Exercise details:
Print the AI text detector page below word for word, from start to finish.

AI Text Detector
Detect AI-generated text with rule-based heuristics
Free AI text detector — rule-based, private, unlimited
Toololis AI Text Detector analyzes whether text was likely written by ChatGPT, Claude, Gemini, or other AI models. We use the same statistical heuristics that power paid services like GPTZero and Copyleaks — but free, unlimited, and entirely in your browser.
How to use this tool
- 1
Paste the text
Drop 200+ words for reliable analysis. Shorter samples give less accurate results — that's a fundamental limit of heuristic detection.
- 2
Wait for analysis
The analyzer runs 5 heuristics in parallel — all in your browser, in milliseconds.
- 3
Read the breakdown
Overall AI-likelihood score plus individual metric breakdowns. Review which signals triggered.
The 5 heuristics we measure
- 1. Perplexity proxy
- Measures word predictability. AI tends to use common, predictable words more often than humans. We compute the ratio of rare words (not in top 500) to total words.
- 2. Burstiness
- Measures sentence-length variance. Humans mix short punchy sentences with long flowing ones. AI produces more uniform lengths. Higher variance = more human-like.
- 3. Vocabulary diversity (TTR)
- Type-Token Ratio = unique words / total words. AI has moderate TTR; humans vary widely. Too high or too low both suggest machine-generation.
- 4. Repetition score
- Counts how often 3-word sequences repeat. AI tends to reuse phrases. Humans vary their phrasing.
- 5. AI-tell phrases
- Common AI linguistic patterns: "furthermore", "it is important to note", "in conclusion", "delve into", "moreover", "a testament to", "navigate the complexities".

Information:
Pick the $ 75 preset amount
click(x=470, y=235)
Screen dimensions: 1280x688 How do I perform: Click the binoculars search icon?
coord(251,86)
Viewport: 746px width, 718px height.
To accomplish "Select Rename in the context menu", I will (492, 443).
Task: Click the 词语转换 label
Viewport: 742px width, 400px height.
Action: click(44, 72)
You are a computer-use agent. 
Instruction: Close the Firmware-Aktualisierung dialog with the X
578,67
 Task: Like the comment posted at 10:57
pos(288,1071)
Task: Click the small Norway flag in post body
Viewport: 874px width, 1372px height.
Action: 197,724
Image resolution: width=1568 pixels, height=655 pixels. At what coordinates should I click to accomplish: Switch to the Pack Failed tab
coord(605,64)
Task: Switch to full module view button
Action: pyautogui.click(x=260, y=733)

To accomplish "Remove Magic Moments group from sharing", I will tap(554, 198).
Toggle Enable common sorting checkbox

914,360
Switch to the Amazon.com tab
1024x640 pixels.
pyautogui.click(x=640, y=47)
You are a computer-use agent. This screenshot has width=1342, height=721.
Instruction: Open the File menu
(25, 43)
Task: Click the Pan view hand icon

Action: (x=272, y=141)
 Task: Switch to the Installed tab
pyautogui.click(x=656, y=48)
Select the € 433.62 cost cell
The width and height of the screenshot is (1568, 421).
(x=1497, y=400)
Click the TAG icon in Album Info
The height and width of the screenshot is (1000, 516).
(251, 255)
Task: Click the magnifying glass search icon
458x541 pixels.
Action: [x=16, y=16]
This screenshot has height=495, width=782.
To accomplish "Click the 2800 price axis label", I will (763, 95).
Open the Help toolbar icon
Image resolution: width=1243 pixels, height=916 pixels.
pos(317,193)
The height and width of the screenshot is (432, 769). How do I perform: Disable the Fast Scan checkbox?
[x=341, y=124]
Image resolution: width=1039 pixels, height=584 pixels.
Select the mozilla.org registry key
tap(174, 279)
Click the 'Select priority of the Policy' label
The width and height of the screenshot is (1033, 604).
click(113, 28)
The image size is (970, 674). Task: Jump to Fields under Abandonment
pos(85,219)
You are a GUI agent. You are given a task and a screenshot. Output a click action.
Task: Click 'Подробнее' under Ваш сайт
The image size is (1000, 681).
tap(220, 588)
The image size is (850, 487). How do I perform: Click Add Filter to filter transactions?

Your response:
AI Text Detector
Detect AI-generated text with rule-based heuristics
Free AI text detector — rule-based, private, unlimited
Toololis AI Text Detector analyzes whether text was likely written by ChatGPT, Claude, Gemini, or other AI models. We use the same statistical heuristics that power paid services like GPTZero and Copyleaks — but free, unlimited, and entirely in your browser.
How to use this tool
- 1
Paste the text
Drop 200+ words for reliable analysis. Shorter samples give less accurate results — that's a fundamental limit of heuristic detection.
- 2
Wait for analysis
The analyzer runs 5 heuristics in parallel — all in your browser, in milliseconds.
- 3
Read the breakdown
Overall AI-likelihood score plus individual metric breakdowns. Review which signals triggered.
The 5 heuristics we measure
- 1. Perplexity proxy
- Measures word predictability. AI tends to use common, predictable words more often than humans. We compute the ratio of rare words (not in top 500) to total words.
- 2. Burstiness
- Measures sentence-length variance. Humans mix short punchy sentences with long flowing ones. AI produces more uniform lengths. Higher variance = more human-like.
- 3. Vocabulary diversity (TTR)
- Type-Token Ratio = unique words / total words. AI has moderate TTR; humans vary widely. Too high or too low both suggest machine-generation.
- 4. Repetition score
- Counts how often 3-word sequences repeat. AI tends to reuse phrases. Humans vary their phrasing.
- 5. AI-tell phrases
- Common AI linguistic patterns: "furthermore", "it is important to note", "in conclusion", "delve into", "moreover", "a testament to", "navigate the complexities".